Text provided:
---

The Benefits of Cork Flooring

Cork Floors Offer More than a Green Surface

cork flooring

Cork flooring brings beauty and comfort together on one surface. And unlike other floor types, cork’s beauty is not just skin deep. They’re also eco- and allergy-friendly and can reduce sound transmission in any room. Take the time to get to know cork; you may discover that it’s the floor of your dreams!

Cork flooring has been making its way into homes around the world for centuries. Many homeowners nowadays want cork floors for their hypoallergenic and antimicrobial qualities, as well as the fact that it’s one of the greener floors on the market. That’s right; cork floors not only promote healthier indoor air quality, but they’re also a healthy choice for the environment. The popularity of cork is also on account of its amazing insulation and sound transmission properties. Install cork in your kitchen, music studio, or formal dining room!

---

The problem: Write out the passage from the cork flooring text between "Cork flooring brings" and "formal dining room!", inclusive.

Recorded information:
---

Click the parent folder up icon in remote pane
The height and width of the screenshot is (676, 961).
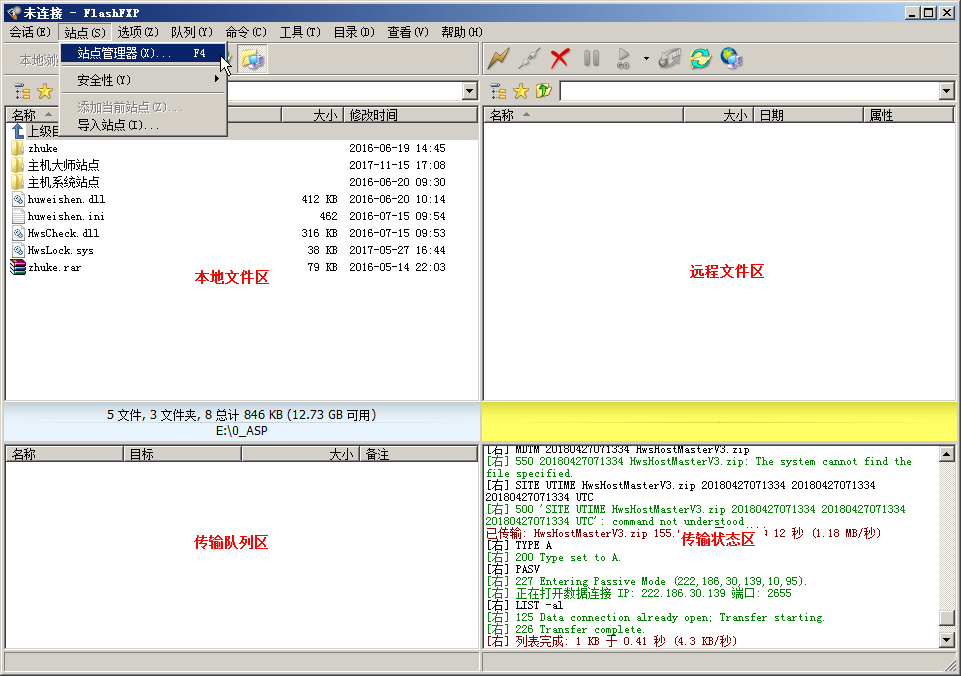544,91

---

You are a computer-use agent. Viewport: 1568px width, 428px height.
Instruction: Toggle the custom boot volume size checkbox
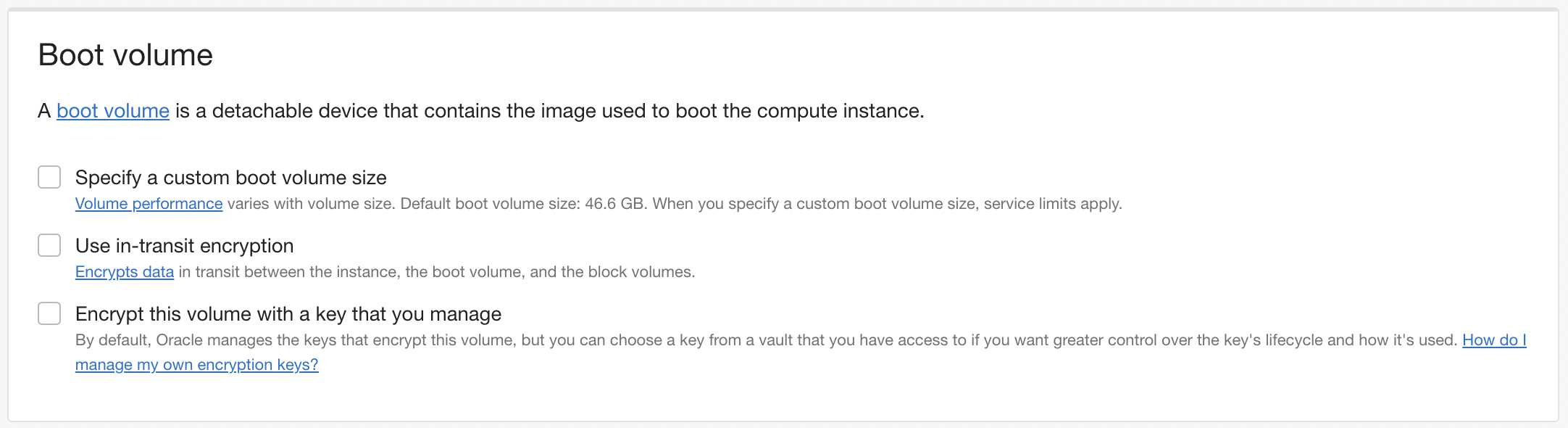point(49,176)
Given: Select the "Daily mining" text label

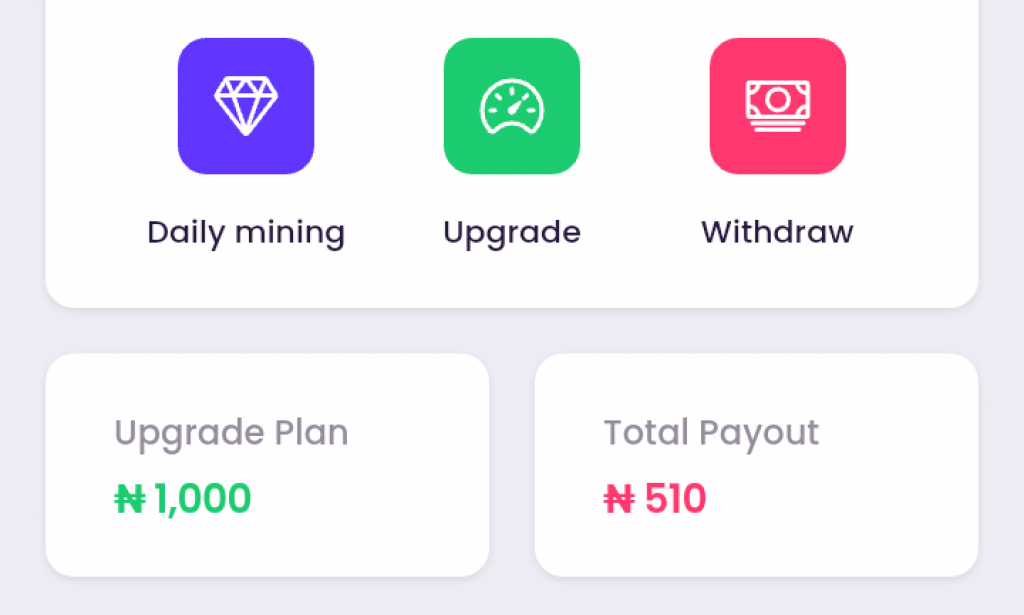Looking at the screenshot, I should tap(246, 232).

---

Response to this exercise:
Cork flooring brings beauty and comfort together on one surface. And unlike other floor types, cork’s beauty is not just skin deep. They’re also eco- and allergy-friendly and can reduce sound transmission in any room. Take the time to get to know cork; you may discover that it’s the floor of your dreams!

Cork flooring has been making its way into homes around the world for centuries. Many homeowners nowadays want cork floors for their hypoallergenic and antimicrobial qualities, as well as the fact that it’s one of the greener floors on the market. That’s right; cork floors not only promote healthier indoor air quality, but they’re also a healthy choice for the environment. The popularity of cork is also on account of its amazing insulation and sound transmission properties. Install cork in your kitchen, music studio, or formal dining room!